Há nesta prosa, como numa linhagem de cinema que inclui Ozu e Tarkovski, esta tentativa pungente de fixar a vida na sua grandeza trivial, prosaica, ínfima e íntima, tão imperceptível, como, em Ozu, o gesto inconsciente com que um actor ou actriz se coça, durante fracções de segundo, num joelho ou num cotovelo. Assim resistem as personagens de um romance de Proust nos sonhos de quem as ama como animais peculiares e íntimos, únicos (de preferência gatos ariscos e rebeldes que luzem com luz própria e que não vão a lado nenhum), e assim parece que resistimos nós em busca de nos tornarmos personagens na difusa e indistinta (indiscernível) fronteira entre a arte e a vida.

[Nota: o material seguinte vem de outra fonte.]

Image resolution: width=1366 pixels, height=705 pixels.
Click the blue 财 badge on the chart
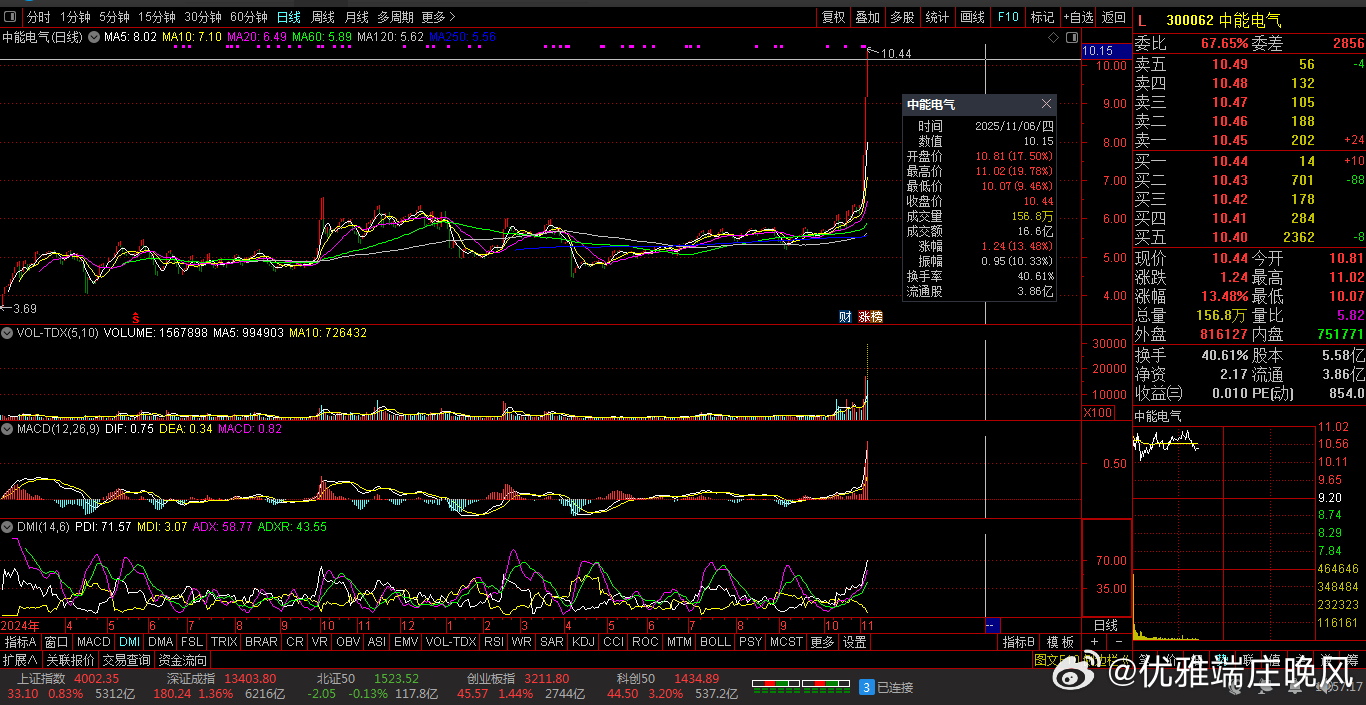tap(845, 317)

Sobre a intromissão da polícia

Sonho CLXXXI




Apesar dos meus pais não me telefonarem há já vários anos, lembrei-me de como a minha avó me ligava com frequência, ao ponto de, por vezes, me deixar um pouco incomodado.

Quando era viva, nunca passava muito tempo sem que entretanto ligasse, mas, depois de morta, nunca mais ligou.

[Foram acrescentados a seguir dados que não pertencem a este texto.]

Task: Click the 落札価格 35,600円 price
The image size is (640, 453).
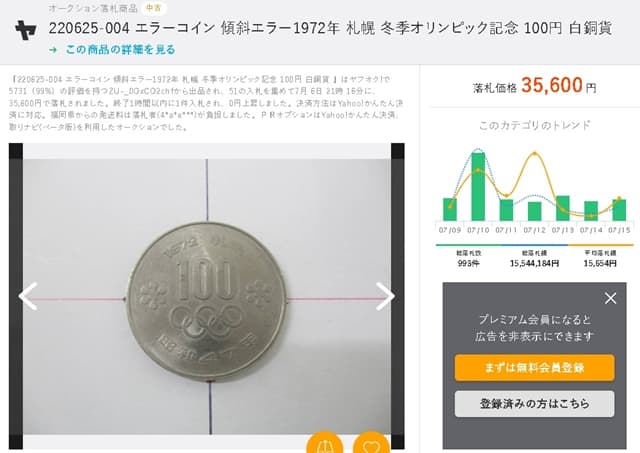Action: point(534,87)
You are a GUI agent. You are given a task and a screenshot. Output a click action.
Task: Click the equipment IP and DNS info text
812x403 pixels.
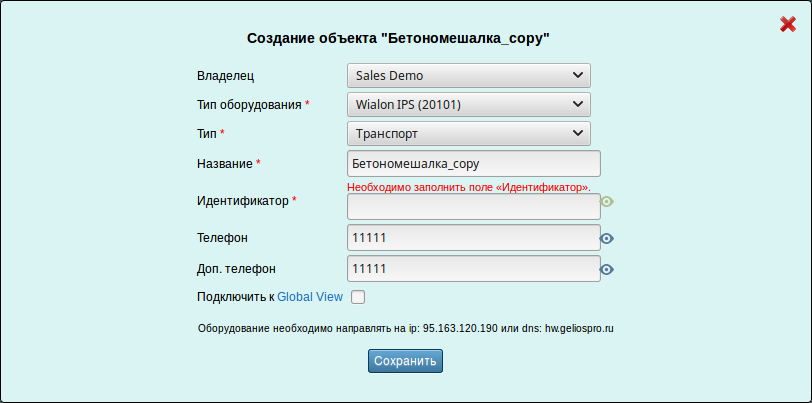(405, 328)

Foi quando ia a guiar em plena Lisboa e em plena hora de ponta que o telefone tocou.

Quando me apercebi de quem era fiz um pião com o carro e passei por cima de uma placa, mas não perdi nenhuma peça do carro. Entrei em sentido contrário e, por milagre, numa grande velocidade, consegui estacionar sem bater em ninguém e sem cortar a passagem do eléctrico.

Logo apareceu um carro da polícia com as sirenes todas ligadas e um grande chinfrim.

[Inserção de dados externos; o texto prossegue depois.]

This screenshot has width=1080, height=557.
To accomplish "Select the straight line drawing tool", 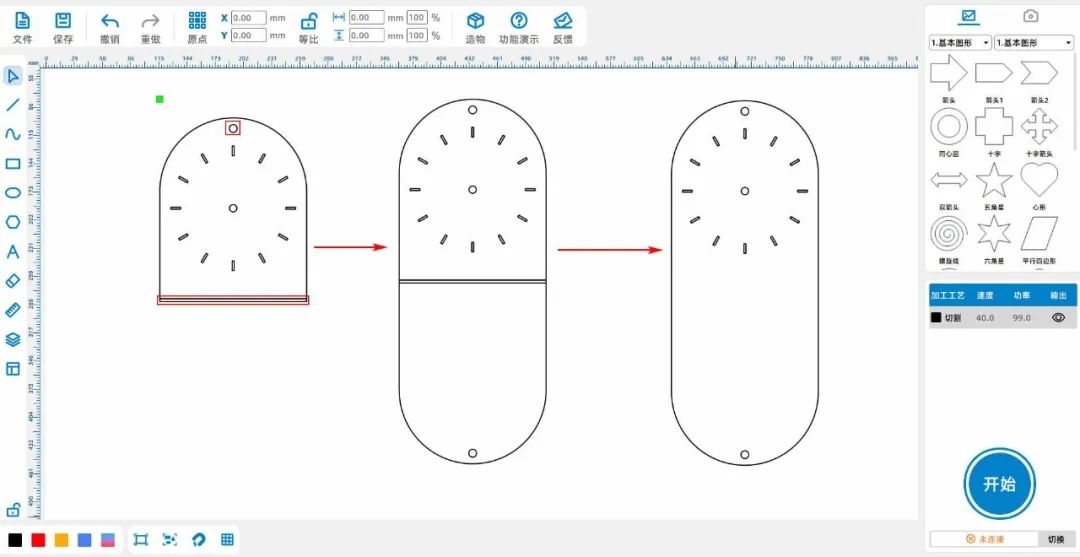I will coord(13,105).
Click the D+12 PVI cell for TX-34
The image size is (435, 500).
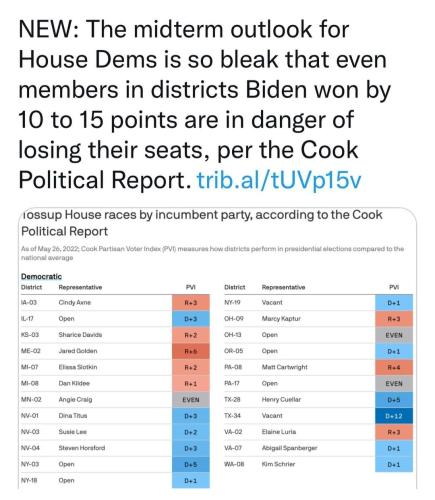[x=394, y=416]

«Você está louco?! Você está completamente louco?!...» - gritava o polícia.

«Desde o ano de 2007, Senhor Agente!... Desde o ano de 2007, o ano da sua morte, que não recebia uma chamada da minha avó!...»

O polícia revistou de imediato todo o carro e espalhou no chão a areia de um saco de areia para gatos, à procura de heroína ou de cocaína.

«Pudera.» Pensava eu, sem deixar de me divertir. «Com um discurso destes...»

Confessemos - alguma vez nos arriscaríamos a perder uma chamada do outro mundo?



Sinais de trânsito

Fragmento 60



Muitas vezes me comovem até às lágrimas as paisagens, mesmo as insignificantes. Lembro-me de Pessoa dizendo que um dia de sol o compensa de muito, no Livro do Desassossego. A mim, as cores compensam-me de muito, seja em que grau de luz for. Vou andando de noite dentro do carro pelas estradas e vejo os pontos de luz eléctrica a dançar no azul, à medida que deslizo. «Esplendor.» É o que penso. Porque até os sinais de trânsito, pregados como chupa-chupas coloridos à beira da estrada, me comovem. Têm qualquer coisa de gente, ali colocados, com as suas caras brilhantes e expressivas que se iluminam quando lhes bate a luz dos faróis. «Proibido ir a mais de cinquenta.» «Curva perigosa à esquerda.» «Atenção à passadeira.» «Esta rua tem sentido único.» «Stop.» Não há nada a fazer. Olho para eles e lembro-me espontaneamente de toda essa gente quase invisível que se esforça tanto por ser importante e por ser útil, fazendo com fé e dedicação todas as pequenas coisas com que acredita conquistar a alegria ou o amor.